Она подняла голову, взглянула – и увидела просветленное вдохновением лицо священника с ясными, лучистыми глазами. Но за ним был еще кто-то, и неудержимая сила влекла Зину взглянуть и понять, кто это.
И она поняла. С криком ужаса отшатнулась она в сторону и как бы окаменела. Но она все же не могла оторвать глаз от того, кто стоял в нескольких шагах от нее с поникшей головою, с потухшим взглядом.
Страшным и ужасным казался ей теперь этот непонятный человек, и в душе ее, заглушая все чувства, поднимались к нему ненависть, и страх, и злоба. И она поняла, что он прочел все это в ее взгляде.
Крик Зины поразил слух отца Николая. Он встал с колен, взглянул на нее, прямо подошел к ней и положил руки на ее голову.
– Господь Сил охранит тебя от всех искушений, от всякого зла и соблазна… – вдохновенно сказал он. – Веруй в Его неизреченное милосердие, не отходи от Него – и никого не бойся.

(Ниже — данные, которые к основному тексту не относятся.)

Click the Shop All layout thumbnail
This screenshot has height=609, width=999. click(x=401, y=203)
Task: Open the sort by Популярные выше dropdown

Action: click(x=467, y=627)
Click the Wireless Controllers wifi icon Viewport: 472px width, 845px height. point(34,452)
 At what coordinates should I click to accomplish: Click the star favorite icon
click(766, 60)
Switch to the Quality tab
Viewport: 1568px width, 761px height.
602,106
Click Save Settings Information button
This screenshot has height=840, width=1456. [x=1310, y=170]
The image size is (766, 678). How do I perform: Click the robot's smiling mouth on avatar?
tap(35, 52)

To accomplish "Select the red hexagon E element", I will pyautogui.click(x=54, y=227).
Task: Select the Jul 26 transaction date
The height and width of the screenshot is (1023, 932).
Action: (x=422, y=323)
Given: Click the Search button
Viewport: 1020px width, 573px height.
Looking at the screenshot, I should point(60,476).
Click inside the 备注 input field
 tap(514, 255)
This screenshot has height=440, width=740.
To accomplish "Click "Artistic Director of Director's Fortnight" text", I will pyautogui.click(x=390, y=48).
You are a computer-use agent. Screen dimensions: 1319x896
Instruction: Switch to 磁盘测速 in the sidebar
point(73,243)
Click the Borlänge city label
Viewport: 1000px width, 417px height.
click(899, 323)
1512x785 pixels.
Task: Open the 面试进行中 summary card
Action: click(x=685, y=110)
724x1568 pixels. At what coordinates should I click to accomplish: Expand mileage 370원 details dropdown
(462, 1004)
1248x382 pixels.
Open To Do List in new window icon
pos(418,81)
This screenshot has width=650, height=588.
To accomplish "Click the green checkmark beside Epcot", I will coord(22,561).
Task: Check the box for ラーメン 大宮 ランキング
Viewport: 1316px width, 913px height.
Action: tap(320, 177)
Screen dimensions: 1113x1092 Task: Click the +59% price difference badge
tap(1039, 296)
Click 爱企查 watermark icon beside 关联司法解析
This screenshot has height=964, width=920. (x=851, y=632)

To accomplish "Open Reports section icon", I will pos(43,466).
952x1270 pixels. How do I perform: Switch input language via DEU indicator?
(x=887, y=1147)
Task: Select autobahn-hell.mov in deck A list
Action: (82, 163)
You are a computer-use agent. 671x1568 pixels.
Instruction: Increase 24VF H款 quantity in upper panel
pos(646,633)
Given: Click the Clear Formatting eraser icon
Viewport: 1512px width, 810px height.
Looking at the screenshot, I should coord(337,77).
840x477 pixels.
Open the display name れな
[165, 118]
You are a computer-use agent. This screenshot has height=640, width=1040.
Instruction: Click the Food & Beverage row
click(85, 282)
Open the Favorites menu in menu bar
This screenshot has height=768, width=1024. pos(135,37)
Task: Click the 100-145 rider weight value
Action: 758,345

Пока душа твоя чиста и полна любовью, ты сильнее всех сильных.
Ее волнение, страх, ненависть и злоба стихли. Она оторвала свой взгляд от ужасного человека. Из глаз ее полились тихие слезы. На нее будто повеяло благодатным теплом, дающим бодрость и силу.
Великий розенкрейцер еще ниже опустил голову. Мучительная пустота в душе его достигла высшего предела, и вместе с этой пустотою он вдруг сознал себя в первый раз в жизни слабым, ничтожным и жалким со всей своей мудростью, со всеми своими силами и победами над природой…
Подобное сознание своего ничтожества и недовольство собою в таком человеке, каким был Захарьев-Овинов, являлось началом действительного и высокого духовного возвышения. Только теперь приступал он к последнему испытанию.